• Description of the task: From the listing below, select every line where the word "computer" appears.

** Opening Records provided block **

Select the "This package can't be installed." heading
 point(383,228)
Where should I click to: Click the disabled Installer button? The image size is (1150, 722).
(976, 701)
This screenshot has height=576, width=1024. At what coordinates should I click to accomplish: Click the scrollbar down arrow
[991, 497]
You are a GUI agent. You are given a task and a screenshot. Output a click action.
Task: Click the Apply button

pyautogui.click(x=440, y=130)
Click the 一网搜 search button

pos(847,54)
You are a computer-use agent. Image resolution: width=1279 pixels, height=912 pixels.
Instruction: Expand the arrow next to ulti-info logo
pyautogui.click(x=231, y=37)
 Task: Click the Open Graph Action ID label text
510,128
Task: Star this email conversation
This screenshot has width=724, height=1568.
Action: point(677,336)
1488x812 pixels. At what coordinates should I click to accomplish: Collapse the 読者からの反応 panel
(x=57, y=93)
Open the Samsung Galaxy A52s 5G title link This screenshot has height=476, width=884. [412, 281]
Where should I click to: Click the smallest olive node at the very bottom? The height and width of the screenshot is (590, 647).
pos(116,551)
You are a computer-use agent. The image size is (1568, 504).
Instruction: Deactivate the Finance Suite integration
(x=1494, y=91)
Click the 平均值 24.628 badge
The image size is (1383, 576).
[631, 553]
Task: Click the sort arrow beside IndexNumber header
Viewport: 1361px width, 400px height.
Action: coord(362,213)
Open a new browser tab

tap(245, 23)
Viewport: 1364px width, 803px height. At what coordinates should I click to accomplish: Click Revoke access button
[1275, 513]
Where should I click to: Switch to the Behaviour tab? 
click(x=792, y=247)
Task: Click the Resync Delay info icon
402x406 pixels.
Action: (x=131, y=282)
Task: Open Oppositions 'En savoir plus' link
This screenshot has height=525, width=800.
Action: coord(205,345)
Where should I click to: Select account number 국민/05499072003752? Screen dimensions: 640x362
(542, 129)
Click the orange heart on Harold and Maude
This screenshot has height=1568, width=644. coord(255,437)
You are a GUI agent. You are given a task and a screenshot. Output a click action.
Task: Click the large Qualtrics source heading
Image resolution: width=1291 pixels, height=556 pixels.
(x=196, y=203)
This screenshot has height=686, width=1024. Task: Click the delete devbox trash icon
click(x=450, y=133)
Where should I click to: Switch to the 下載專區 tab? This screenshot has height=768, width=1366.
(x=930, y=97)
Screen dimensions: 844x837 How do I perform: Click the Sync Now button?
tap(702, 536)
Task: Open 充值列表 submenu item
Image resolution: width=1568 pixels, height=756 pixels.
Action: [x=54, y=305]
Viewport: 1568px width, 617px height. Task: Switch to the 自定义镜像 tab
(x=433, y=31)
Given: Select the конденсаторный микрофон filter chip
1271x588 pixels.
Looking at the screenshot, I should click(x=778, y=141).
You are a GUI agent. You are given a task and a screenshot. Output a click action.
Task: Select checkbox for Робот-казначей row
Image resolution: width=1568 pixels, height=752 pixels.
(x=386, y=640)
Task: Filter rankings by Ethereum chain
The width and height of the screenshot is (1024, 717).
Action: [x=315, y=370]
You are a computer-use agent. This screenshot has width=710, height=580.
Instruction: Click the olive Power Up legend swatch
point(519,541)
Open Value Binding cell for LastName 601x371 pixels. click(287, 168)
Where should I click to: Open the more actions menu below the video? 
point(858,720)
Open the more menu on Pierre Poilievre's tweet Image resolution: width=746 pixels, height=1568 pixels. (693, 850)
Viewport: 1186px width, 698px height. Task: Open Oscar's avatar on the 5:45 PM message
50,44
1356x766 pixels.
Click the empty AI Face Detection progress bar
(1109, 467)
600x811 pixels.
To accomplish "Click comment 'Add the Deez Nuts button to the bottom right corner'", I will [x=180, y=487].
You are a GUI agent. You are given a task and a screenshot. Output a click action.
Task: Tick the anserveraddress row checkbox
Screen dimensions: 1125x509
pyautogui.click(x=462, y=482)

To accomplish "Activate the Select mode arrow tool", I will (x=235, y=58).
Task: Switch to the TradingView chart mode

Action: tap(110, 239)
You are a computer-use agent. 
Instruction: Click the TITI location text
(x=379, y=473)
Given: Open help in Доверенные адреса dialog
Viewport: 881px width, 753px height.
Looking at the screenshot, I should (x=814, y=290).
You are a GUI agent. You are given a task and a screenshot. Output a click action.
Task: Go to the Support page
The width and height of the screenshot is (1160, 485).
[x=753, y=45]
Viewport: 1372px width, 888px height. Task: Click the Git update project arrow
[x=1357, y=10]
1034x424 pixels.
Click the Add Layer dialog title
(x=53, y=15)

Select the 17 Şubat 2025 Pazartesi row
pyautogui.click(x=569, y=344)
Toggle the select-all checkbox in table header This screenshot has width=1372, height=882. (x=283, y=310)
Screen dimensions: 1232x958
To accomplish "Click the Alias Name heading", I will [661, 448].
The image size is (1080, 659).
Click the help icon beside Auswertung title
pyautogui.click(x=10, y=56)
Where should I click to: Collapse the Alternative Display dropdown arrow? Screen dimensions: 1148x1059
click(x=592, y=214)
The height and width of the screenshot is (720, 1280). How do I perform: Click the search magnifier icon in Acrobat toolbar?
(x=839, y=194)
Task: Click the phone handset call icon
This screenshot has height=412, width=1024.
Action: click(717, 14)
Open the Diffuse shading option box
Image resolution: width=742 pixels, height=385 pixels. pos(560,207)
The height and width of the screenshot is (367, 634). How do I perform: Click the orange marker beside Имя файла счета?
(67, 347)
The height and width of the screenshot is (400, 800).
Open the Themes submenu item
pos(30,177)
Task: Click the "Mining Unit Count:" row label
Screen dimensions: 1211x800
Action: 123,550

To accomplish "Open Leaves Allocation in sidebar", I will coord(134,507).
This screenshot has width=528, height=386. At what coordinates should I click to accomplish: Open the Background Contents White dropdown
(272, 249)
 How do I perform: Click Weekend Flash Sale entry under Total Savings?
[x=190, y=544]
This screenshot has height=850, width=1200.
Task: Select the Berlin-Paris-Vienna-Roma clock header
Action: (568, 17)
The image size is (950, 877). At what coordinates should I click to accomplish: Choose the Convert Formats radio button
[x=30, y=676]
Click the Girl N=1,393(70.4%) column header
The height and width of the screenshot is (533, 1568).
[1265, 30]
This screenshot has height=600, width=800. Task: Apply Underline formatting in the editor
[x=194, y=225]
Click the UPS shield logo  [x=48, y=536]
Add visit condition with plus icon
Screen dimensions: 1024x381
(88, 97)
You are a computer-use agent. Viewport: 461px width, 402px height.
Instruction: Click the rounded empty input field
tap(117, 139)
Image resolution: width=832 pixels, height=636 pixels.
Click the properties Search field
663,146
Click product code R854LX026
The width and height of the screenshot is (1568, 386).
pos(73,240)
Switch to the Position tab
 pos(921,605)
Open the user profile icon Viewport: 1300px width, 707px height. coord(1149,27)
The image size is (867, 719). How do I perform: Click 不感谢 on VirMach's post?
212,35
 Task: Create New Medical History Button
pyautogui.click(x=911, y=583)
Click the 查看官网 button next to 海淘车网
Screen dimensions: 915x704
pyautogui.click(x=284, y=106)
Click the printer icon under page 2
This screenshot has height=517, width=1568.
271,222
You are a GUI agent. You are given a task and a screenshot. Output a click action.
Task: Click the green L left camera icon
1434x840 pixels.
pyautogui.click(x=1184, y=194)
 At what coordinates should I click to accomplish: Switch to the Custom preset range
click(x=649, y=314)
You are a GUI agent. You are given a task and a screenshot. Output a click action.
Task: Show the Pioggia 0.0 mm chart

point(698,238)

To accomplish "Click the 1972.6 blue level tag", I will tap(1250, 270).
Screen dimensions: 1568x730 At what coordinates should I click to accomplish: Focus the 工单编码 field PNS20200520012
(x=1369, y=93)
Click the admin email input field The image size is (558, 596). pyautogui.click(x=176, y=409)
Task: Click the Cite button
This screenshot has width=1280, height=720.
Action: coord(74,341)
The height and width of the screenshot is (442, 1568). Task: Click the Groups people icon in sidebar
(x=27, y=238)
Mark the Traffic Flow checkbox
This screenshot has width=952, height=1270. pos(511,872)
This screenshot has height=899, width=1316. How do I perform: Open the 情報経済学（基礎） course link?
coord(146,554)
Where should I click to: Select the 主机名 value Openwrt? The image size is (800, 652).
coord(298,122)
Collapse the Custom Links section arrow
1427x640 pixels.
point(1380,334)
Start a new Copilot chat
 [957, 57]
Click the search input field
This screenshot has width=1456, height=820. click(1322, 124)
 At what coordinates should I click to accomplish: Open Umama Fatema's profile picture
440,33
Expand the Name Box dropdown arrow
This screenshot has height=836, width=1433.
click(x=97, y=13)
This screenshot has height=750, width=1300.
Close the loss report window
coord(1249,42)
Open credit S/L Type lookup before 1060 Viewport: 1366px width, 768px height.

** Closing Records provided block **

• Completed task:
You are a computer-use agent. Image resolution: width=1279 pixels, height=912 pixels.
You are a computer-use agent. The image size is (1568, 504).
You are a computer-use agent. This screenshot has width=710, height=580.
You are a computer-use agent. 
You are a computer-use agent. Viewport: 461px width, 402px height.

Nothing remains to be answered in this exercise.